Engineering & Manufacturing, to create 3D digital models of:
- Water pipes by UK water and wastewater provider, Thames Water, in order to assess their condition and prioritize maintenance;
- The flooring of automobiles for the creation of customized floor mats by Nika Holding, a company that makes custom automobile accessories;
- Ships and parts for the Dutch Royal Navy, for conducting precise repairs and creating reverse-engineered parts.

Healthcare, to create:
- Protective helmets for infants with Positional Plagiocephaly by The London Orthotic Consultancy;
- Customized prosthetics and orthotics;
- Pre- and post-surgery facial masks for patients undergoing aesthetic, plastic and reconstructive operations.

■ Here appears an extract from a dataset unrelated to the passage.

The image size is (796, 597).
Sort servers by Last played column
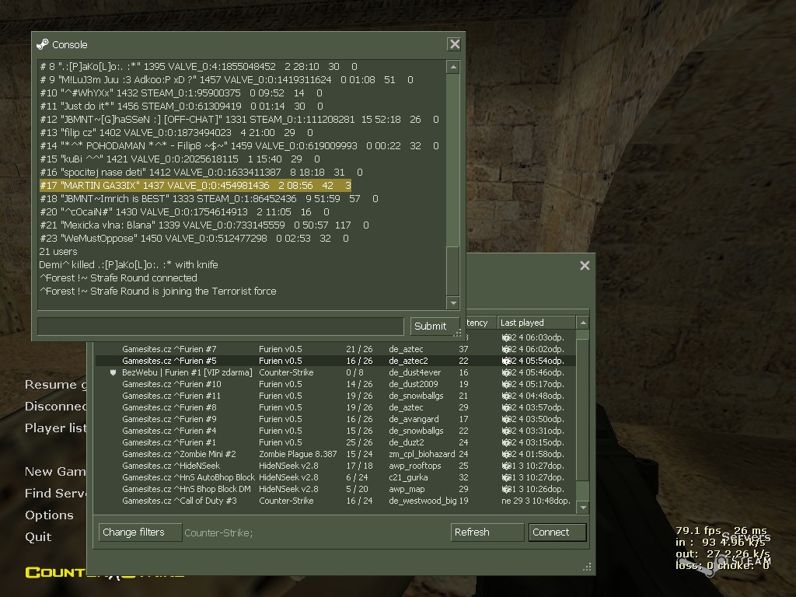[536, 323]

Science & Education, to assist in global research and digitally preserve:
- Fossil remains of a 1.8 million-year-old crocodile, elephant and giant tortoise at the Turkana Basin in northern Kenya by the Turkana Basin Institute and Louise Leakey;
- 55 models of endangered and extinct birds including the eastern imperial eagle, white-tailed eagle and boreal owl with 3D printing marketplace, Threeding;
- 500 cultural heritage sites (including the Rani ki vav stepwell in India and the Washington Monument) and the British Museum’s Assyrian Relief collection, in collaboration with international non-profit organization, CyArk;
- Collections of historical and religious artifacts from the Historical Museum of Stara Zagora, Regional Historical Museums of Varna and Pernik, and the National Museum of Military History (Bulgaria) in collaboration with Threeding;
- Fossil skeletons of the Homo naledi species in the Dinaledi Chamber of the Rising Star cave system near Johannesburg, Africa, by the University of the Witwatersrand;
- Cow, deer, fox, bobcat and human skulls to create an interactive skull museum at St. Cloud University’s Visualization Lab in Minnesota, allowing students and faculty to examine objects otherwise too fragile to hold;
- Historical artifacts by 11th and 12th grade students at Mid-Pacific Institute as part of its Museum Studies coursework.

Art & Design, to digitally capture:
- United States President Barack Obama for the creation of the first 3D printed presidential bust;
- A sculpted head of a dinosaur for the movie Jurassic World, which allowed it to be rescaled as needed for the film;
- Stephen Colbert's head, which was cloned for the Wonderful Pistachio commercial that aired during the 2016 Super Bowl;
- Television host Larry King, former president and chairman of Marvel Comics, Stan Lee, and American singer, songwriter and actress, Christina Milian, for the creation of miniature figurines by CoKreeate.